## [Directions]
From the entries below, print exactly the span beginning with the line holding "You are a GUI" and ending with the line holding "This screenshot has width=775, height=673.", endpoints included, and skip any pictures.

[Opening Raw data section]

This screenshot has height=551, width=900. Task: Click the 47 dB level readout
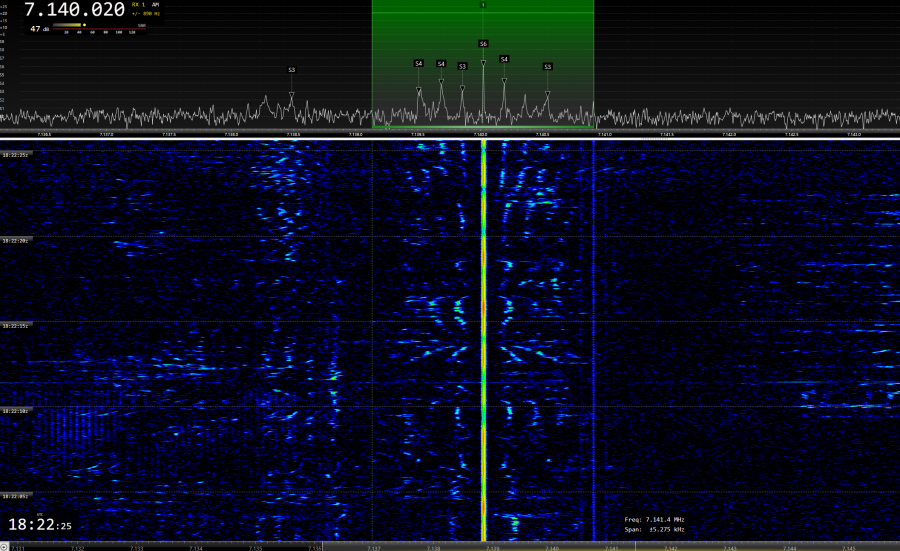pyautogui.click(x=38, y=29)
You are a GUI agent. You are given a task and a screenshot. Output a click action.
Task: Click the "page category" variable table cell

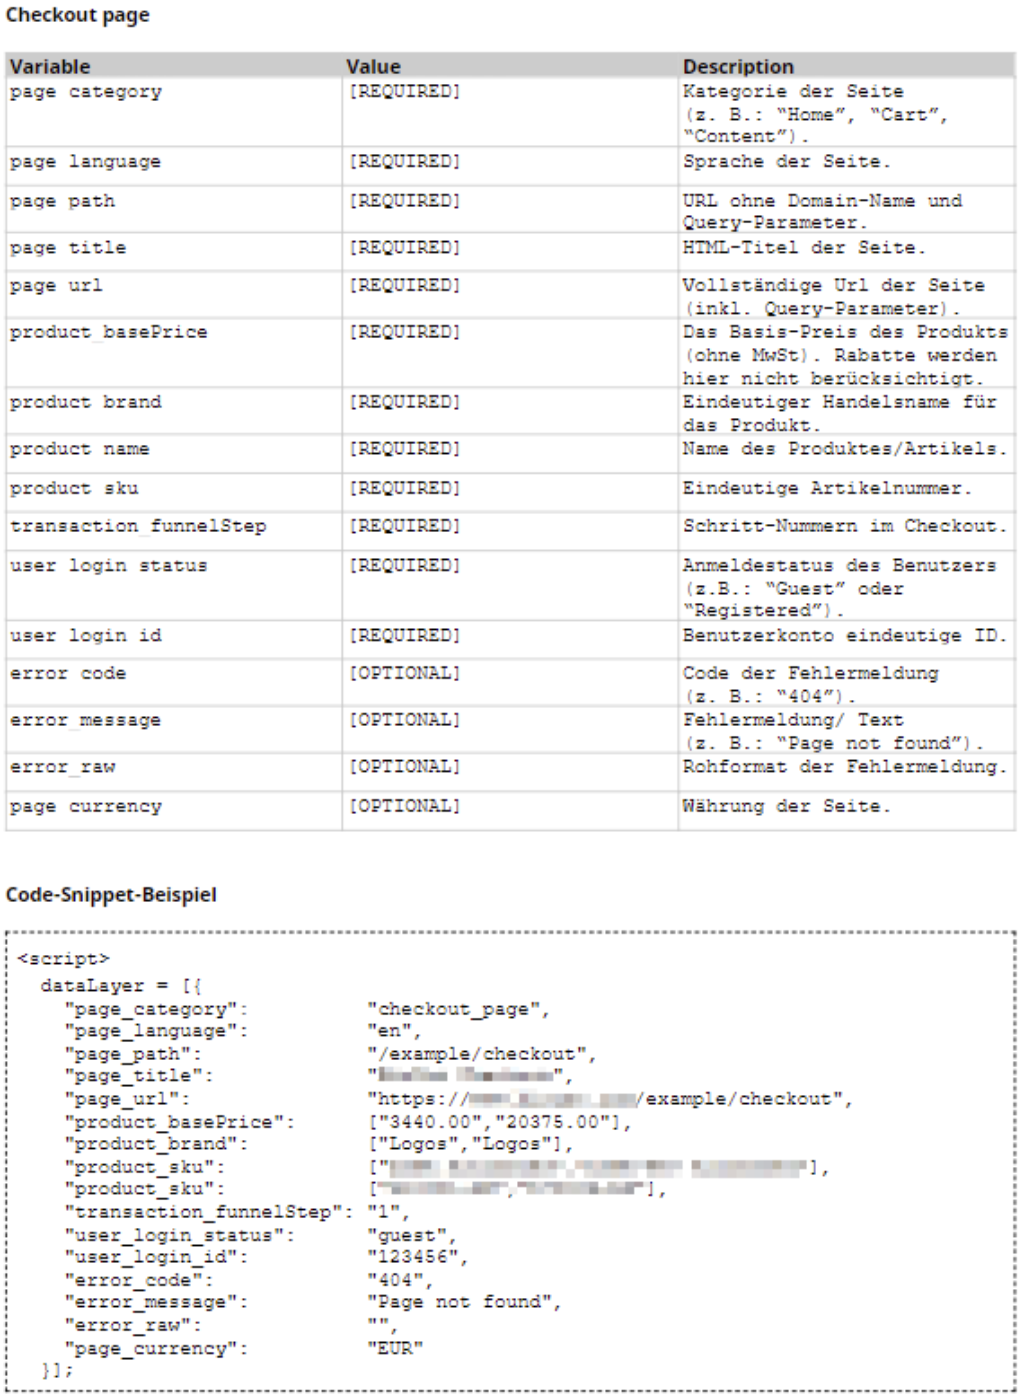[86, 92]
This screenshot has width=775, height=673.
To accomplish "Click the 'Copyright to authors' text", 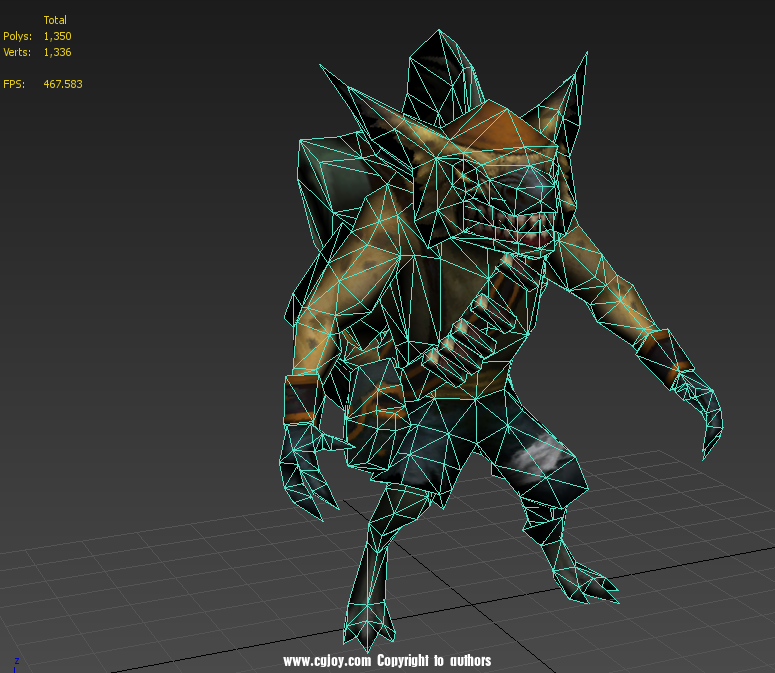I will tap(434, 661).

[Closing Raw data section]

## [Output for this task]
You are a GUI agent. You are given a task and a screenshot. Output a click action.
Task: Click the "page category" variable table cell

[86, 92]
This screenshot has width=775, height=673.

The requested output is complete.